Research Information System
Journal of Photochemistry and Photobiology B: Biology, vol.274, 2026 (SCI-Expanded, Scopus)
Cardiomyogenic differentiation plays a critical role in cardiac tissue engineering. It enables the transformation of precursor cells into functional cardiomyocytes capable of contraction and pumping. This study investigates the synergistic effects of Aloe vera (AV) and photobiomodulation (PBM) on cardiomyogenic differentiation in rat cardiomyoblast cell line derived from embryonic ventricular heart tissue (H9C2). It also examines the vascularization potential of primary rat cardiac microvascular endothelial cells (CMECs). Given their natural interaction in cardiac tissue, H9C2 and CMECs were co-cultured at a 6:1 ratio.

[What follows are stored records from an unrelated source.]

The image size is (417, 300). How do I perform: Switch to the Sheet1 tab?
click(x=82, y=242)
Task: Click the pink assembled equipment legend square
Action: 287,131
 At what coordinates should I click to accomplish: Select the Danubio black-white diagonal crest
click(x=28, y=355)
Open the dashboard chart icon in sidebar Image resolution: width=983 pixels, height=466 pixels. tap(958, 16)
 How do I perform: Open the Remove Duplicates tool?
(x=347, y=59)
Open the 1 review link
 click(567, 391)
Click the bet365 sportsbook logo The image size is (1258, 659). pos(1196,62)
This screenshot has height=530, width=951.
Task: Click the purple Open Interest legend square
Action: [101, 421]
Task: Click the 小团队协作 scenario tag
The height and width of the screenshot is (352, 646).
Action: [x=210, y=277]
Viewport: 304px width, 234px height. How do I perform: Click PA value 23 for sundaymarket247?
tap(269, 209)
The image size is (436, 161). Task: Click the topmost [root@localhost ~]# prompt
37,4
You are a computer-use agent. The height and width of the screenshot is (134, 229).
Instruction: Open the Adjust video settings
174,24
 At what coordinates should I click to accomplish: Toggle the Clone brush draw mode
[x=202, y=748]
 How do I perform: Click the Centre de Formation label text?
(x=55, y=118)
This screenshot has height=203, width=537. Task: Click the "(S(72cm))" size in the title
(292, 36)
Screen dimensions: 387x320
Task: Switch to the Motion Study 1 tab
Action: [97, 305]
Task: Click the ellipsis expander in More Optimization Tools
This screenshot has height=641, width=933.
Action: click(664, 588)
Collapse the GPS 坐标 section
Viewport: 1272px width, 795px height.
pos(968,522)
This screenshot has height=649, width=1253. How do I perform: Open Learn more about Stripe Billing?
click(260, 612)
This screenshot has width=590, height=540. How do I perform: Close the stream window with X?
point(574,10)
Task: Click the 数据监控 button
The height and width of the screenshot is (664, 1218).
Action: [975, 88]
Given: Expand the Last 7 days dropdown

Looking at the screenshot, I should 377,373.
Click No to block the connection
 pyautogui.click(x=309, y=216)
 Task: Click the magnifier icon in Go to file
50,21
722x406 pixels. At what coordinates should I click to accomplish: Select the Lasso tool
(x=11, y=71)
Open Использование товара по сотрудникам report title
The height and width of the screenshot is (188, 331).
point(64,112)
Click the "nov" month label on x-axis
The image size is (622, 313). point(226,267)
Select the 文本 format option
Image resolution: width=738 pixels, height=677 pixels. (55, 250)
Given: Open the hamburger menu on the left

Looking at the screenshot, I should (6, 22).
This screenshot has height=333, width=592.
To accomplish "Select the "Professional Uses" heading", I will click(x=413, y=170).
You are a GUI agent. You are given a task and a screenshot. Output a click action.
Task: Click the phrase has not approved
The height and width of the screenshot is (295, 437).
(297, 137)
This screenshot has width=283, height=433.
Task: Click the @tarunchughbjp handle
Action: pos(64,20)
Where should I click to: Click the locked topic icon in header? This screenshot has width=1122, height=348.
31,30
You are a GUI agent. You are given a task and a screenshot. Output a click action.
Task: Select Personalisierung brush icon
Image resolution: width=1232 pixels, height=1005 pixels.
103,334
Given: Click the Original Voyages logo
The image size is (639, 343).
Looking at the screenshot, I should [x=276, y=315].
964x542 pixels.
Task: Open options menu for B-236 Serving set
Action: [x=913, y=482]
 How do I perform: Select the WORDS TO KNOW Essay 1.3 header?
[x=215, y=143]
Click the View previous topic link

Cytotoxicity assays established 10 mg/mL AV as a safe concentration, with cell viabilities exceeding 80 % across both monocultures and co-cultures. In the culture, PBM was applied every other day for 10 days, using a polychromatic light source (600–1200 nm) placed 20 cm away from the cells, at an irradiance of 0.04 W/cm2 for 3 min per day. Neither AV nor PBM negatively affected cell viability. Fluorescence imaging indicated enhanced alignment and nuclear fusion in H9C2 cells, suggesting cardiomyogenic differentiation, particularly under combined AV–PBM treatment. Moreover, both AV and AV–PBM treatments significantly improved CMECs vascularization potential by day 14. RT-qPCR revealed a 7-fold and 9-fold increase in FGF2 gene expression following PBM and AV–PBM treatment, respectively. Anti-von Willebrand factor staining and imaging confirmed that CMECs formed lumen-like structures beneath H9C2 cells under all treatment conditions. These results demonstrate that the combined application of AV and PBM effectively promotes cardiomyogenic differentiation in H9C2 cells and enhances CMEC-mediated vascularization. This suggests a promising strategy for optimizing biosignaling and tissue integration in cardiac tissue engineering.